Go takes a consistent approach to reading and writing data that allows us to read and write to files, to buffers (for example, to slices of bytes or to strings), and to the standard input, output, and error streams — or to our own custom types — so long as they provide the methods necessary to satisfy the reading and writing interfaces.

For a value to be readable it must satisfy the io.Reader interface. This interface specifies a single method with signature, Read([]byte) (int, error). The Read() method reads data from the value it is called on and puts the data read into the given byte slice. It returns the number of bytes read and an error value that will be nil if no error occurred, or io.EOF ("end of file") if no error occurred and the end of the input was reached, or some other non-nil value if an error occurred. Similarly, for a value to be writable, it must satisfy the io.Writer interface. This interface specifies a single method with signature, Write([]byte) (int, error). The Write() method writes data from the given byte slice into the value the method was called on, and returns the number of bytes written and an error value (which will be nil if no error occurred).

The io package provides readers and writers but these are unbuffered and operate in terms of raw bytes. The bufio package provides buffered input/output where the input will work on any value that satisfies the io.Reader interface (that is, it provides a suitable Read() method), and the output will work on any value that satisfies the io.Writer interface (that is, provides a suitable Write() method). The bufio package's readers and writers provide buffering and can work in terms of bytes or strings, and thus are ideal for reading and writing UTF-8 encoded text files.

var britishAmerican = "british-american.txt"

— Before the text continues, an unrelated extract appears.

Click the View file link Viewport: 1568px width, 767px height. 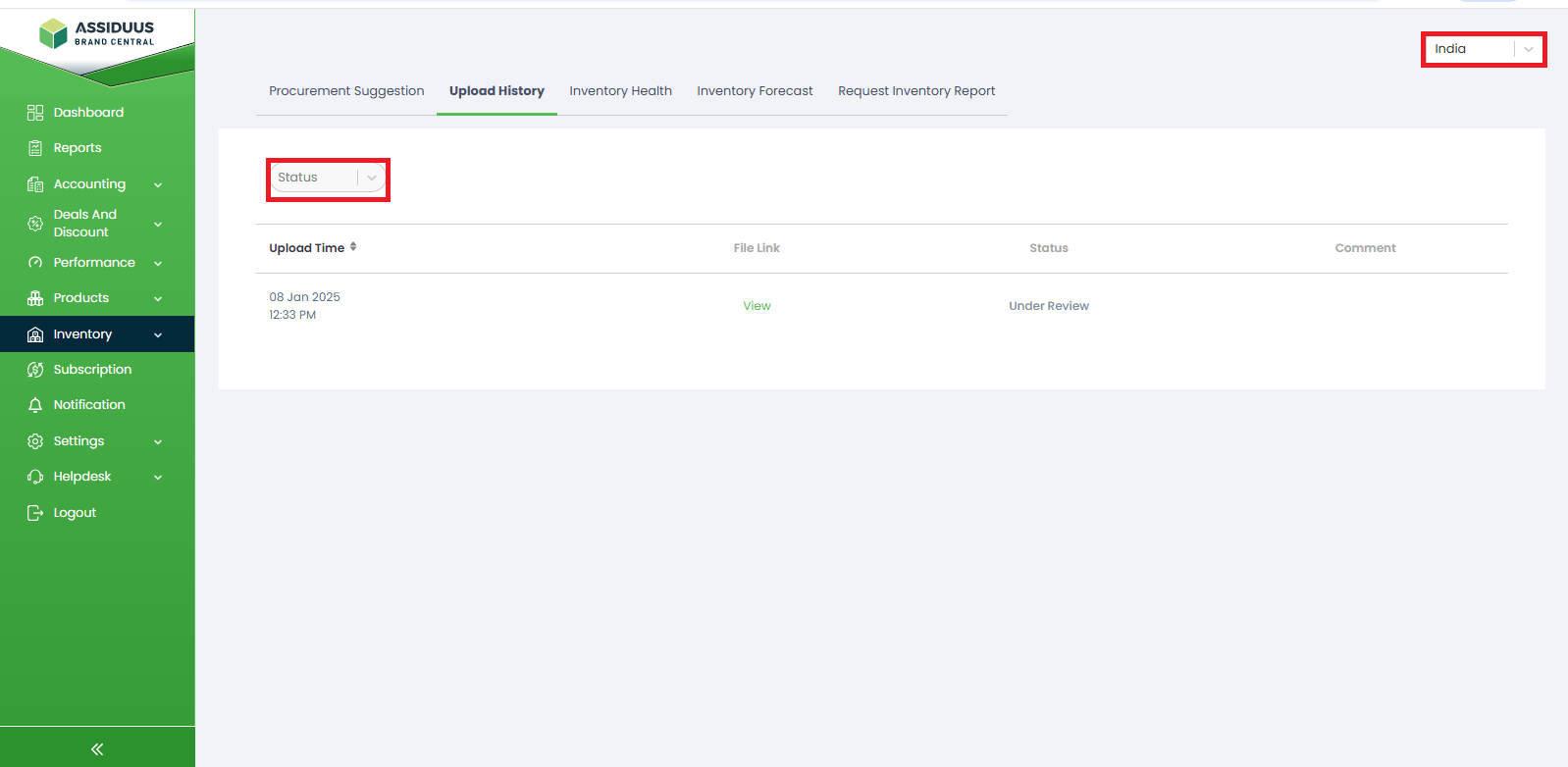point(757,306)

func americanise(inFile io.Reader, outFile io.Writer) (err error) { 
    reader := bufio.NewReader(inFile) 
    writer := bufio.NewWriter(outFile) 
    defer func() {
        if err == nil { 
            err = writer.Flush()
        }
    }()

    var replacer func(string) string 
    if replacer, err = makeReplacerFunction(britishAmerican); err != nil {
        return err
    } 
    wordRx := regexp.MustCompile("[A-Za-z]+") 
    eof := false 
    for !eof {
        var line string 
        line, err = reader.ReadString('\n') 
        if err == io.EOF {
            err = nil     // io.EOF isn't really an error
            eof = true    // this will end the loop at the next iteration 
        } else if err != nil {
            return err    // finish immediately for real errors
        } 
        line = wordRx.ReplaceAllStringFunc(line, replacer) 
        if _, err = writer.WriteString(line); err != nil { 
            return err 
        }
    }
    return nil
}

The americanise() function buffers the inFile reader and the outFile writer. Then it reads lines from the buffered reader and writes each line to the buffered writer, having replaced any British English words with their U.S. equivalents.

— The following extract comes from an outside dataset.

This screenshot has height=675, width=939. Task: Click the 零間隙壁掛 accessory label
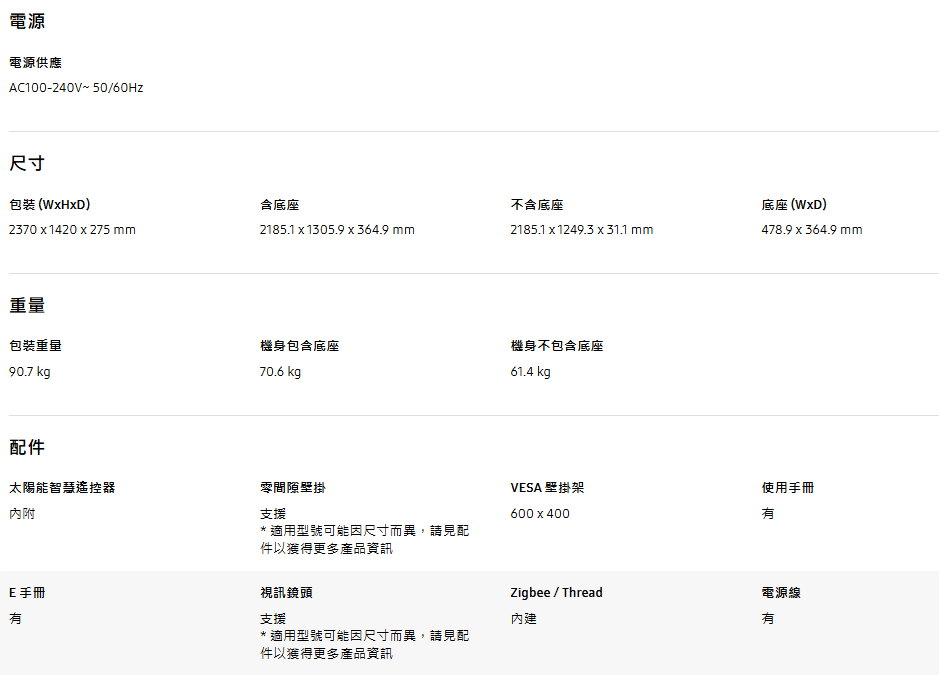[x=293, y=488]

The function begins by creating a buffered reader and a buffered writer through which their contents can be accessed as bytes — or more conveniently, in this case, as strings. The bufio.NewReader() construction function takes as argument any value that satisfies the io.Reader interface (that is, any value that has a suitable Read() method) and returns a new buffered io.Reader that reads from the given reader. The bufio.NewWriter() function is synonymous. Notice that the americanise() function doesn't know or care what it is reading from or writing to — the reader and writer could be compressed files, network connections, byte slices ([]byte), or anything else that supports the io.Reader and io.Writer interfaces. This way of working with interfaces is very flexible and makes it easy to compose functionality in Go.

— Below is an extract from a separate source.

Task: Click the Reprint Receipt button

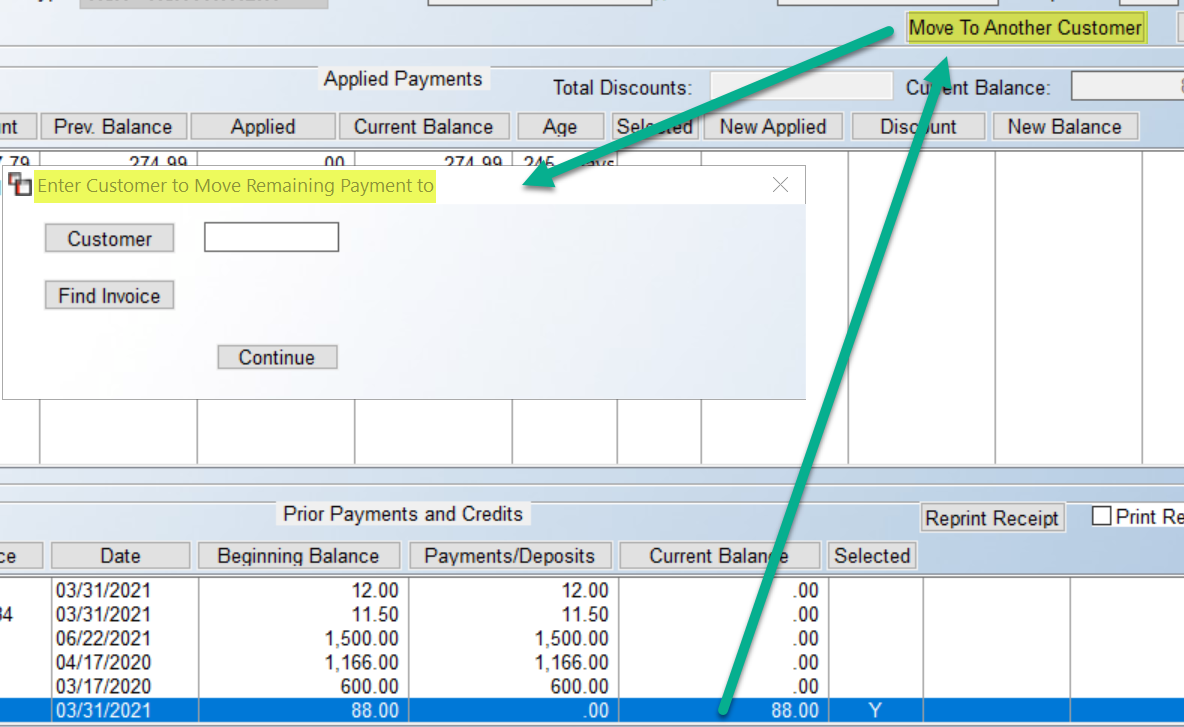Action: 992,518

Next, we create an anonymous deferred function that will flush the writer's buffer before the americanise() function returns control to its caller. The anonymous function will be called when americanise() returns normally — or abnormally due to a panic. If no error has occurred and the writer's buffer contains unwritten bytes, the bytes will be written before americanise() returns. Since it is possible that the flush will fail, we set the err return value to the result of the writer.Flush() call. A less defensive approach would be to have a much simpler defer statement of defer writer.Flush() to ensure that the writer is flushed before the function returns and ignoring any error that might have occurred before the flush — or that occurs during the flush.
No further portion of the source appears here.